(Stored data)

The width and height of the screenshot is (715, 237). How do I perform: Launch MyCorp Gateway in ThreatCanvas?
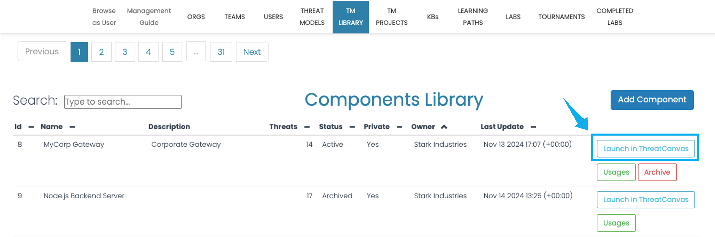coord(645,149)
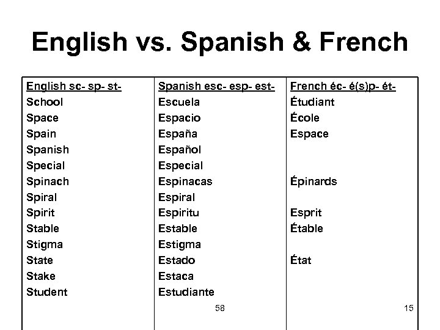Select the Spanish word 'Estudiante'
The height and width of the screenshot is (330, 440).
click(x=186, y=292)
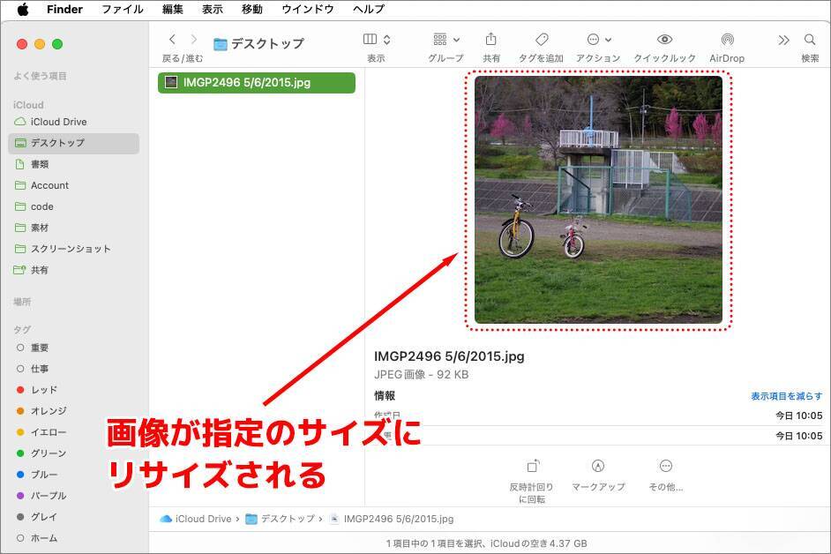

> [TASK ITEM]: Write out each entry again exactly, and skip the pictures.

> [OUTPUT OF THE EXERCISE]:
The width and height of the screenshot is (715, 237). How do I perform: Launch MyCorp Gateway in ThreatCanvas?
coord(645,149)
Select the Spanish word 'Estudiante'
The height and width of the screenshot is (330, 440).
click(x=186, y=292)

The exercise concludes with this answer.